On the other hand, a vasectomy at age 36 is not unusual; lots of guys get them around that age or so once they're done having their families.
He was completely freaked out by the arrival of the baby, he said in court that he wanted to have sex, but not to have children. He won't necessarily have sex only with his girlfriend.
I understand that his equally freaked girlfriend has a learning disability too, and if he's still fertile, who is going to force her to take a pill every day? Or give her a monthly injection?
The only reason it went to court is that he doesn't have the mental capacity to make a legally binding decision.
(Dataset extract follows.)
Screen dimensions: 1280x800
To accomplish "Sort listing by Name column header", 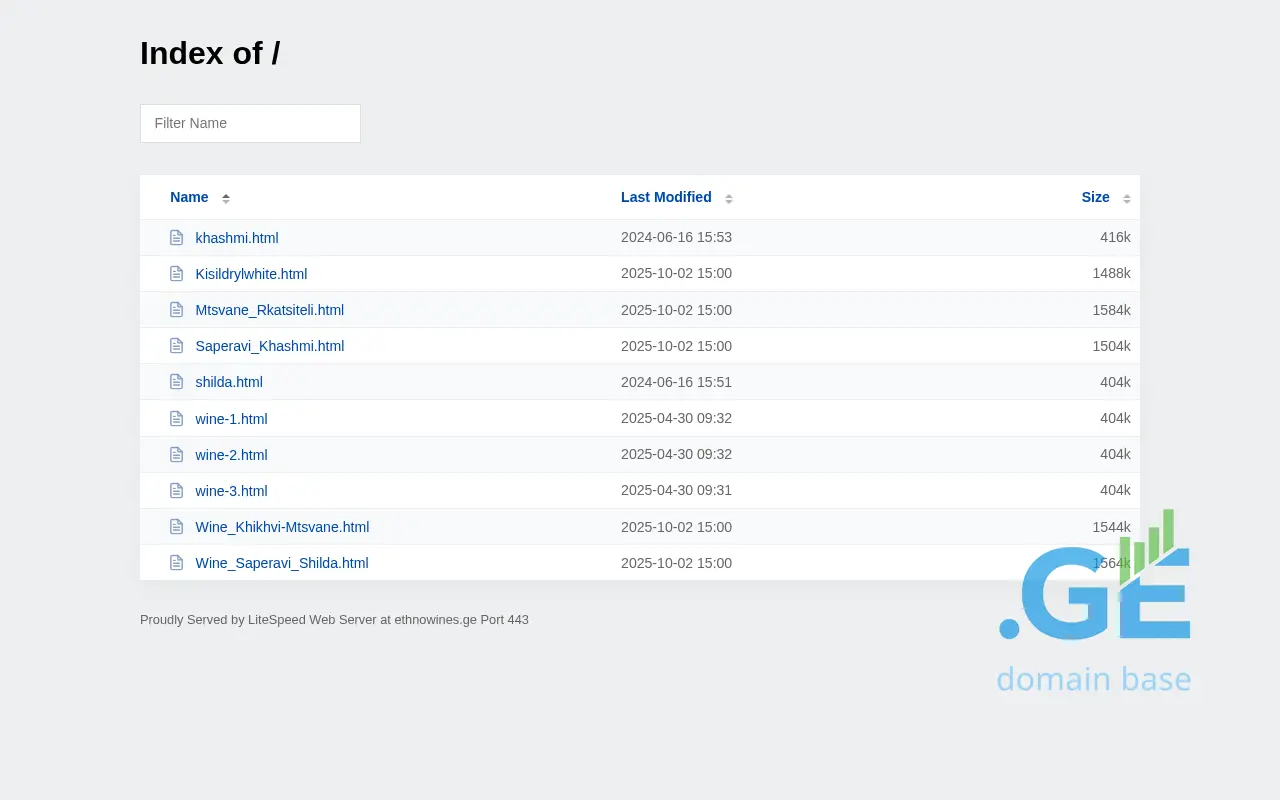I will 189,197.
With an IQ of 40, he's operating at a similar intellectual level as a dolphin or a chimp. He can carry out simple tasks with training and supervision and can even be somewhat independent, but he's never going to live an unsupported life. Helping on a market stall is a step or two down from asking if someone would like fries with their meal. It's not a career, but for him it's an achievement.
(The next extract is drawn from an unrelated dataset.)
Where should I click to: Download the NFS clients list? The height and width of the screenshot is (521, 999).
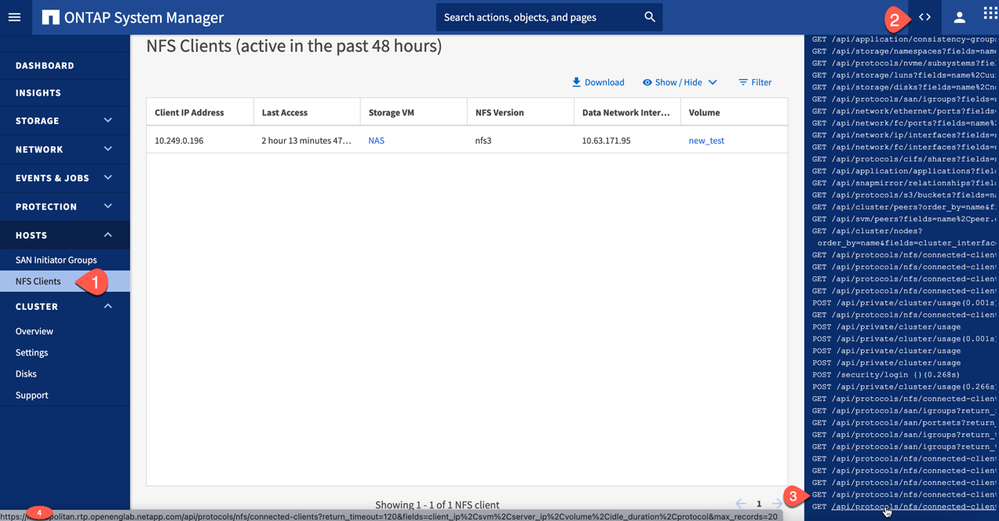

Having the op allows him a "normal" sex life without the devastating risk (for him) of unwanted children. He can't make a binding choice but a judge can establish what he wants, and choose for him.
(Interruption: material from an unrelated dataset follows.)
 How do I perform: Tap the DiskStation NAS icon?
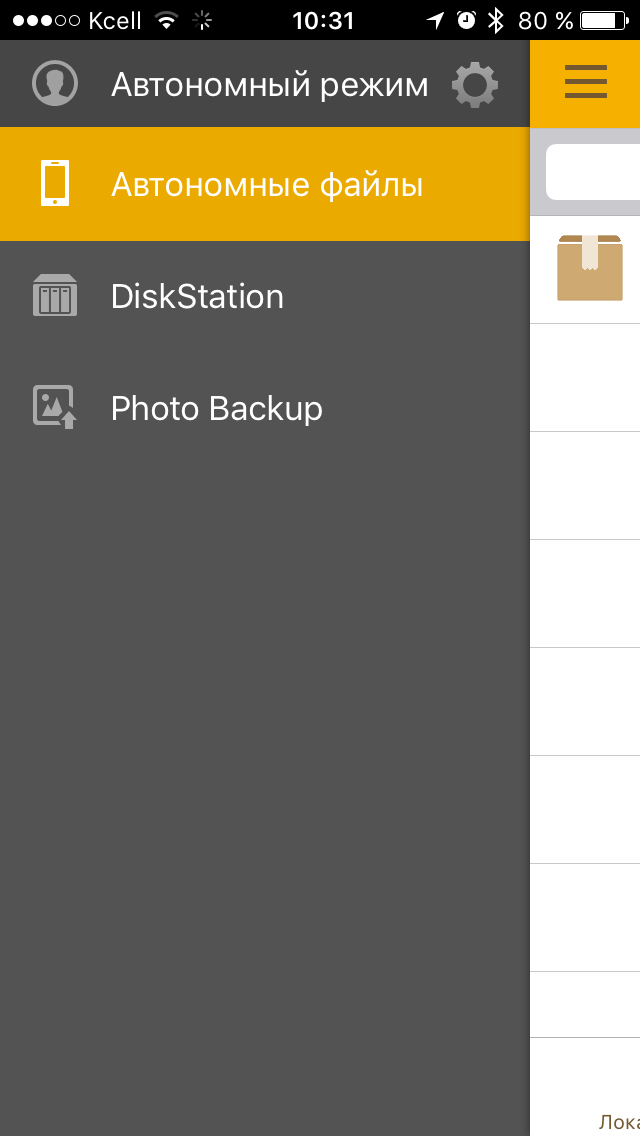coord(55,296)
I love the smell of face-palm in the morning!
"You ain't no Muslim bruv!"
This an ethical dilemma that is way too complicated to judge unless you have all the facts and have interviewed all the players involved. The issues relating to the sexuality of the intellectually impaired are incredibly difficult to resolve for carers, for the authorities and especially for the individuals concerned.
As a family we have wrestled with these issues and the one thing, the only thing, I can say about the topic without fear of contradiction is that there are no solutions that apply 100% across the board in all situations. That said, I wouldn't be prepared to say whether the judge got it wrong or right, and anyone here who thinks they are qualified to do so is full of it.
"The crisis will end when fear changes sides" - Pablo Iglesias Turrión
"Austerity is used as a cover to reconfigure society and increase inequality and injustice." - Jeremy Corbyn
I'm not seeing the problem? His legal guardians pushed for it to be done, likely because they don't want to have to keep taking responsibility for new babies. It's not like a new social policy was created by the judge - this applies to one person.
I also don't see anything wrong with sterilizing someone who isn't mentally capable of consenting to sex and therefore is not aware that sex can create children. Not only that, they are not mentally capable of raising a child. At least with sterilization their sexual acts won't produce unwanted children.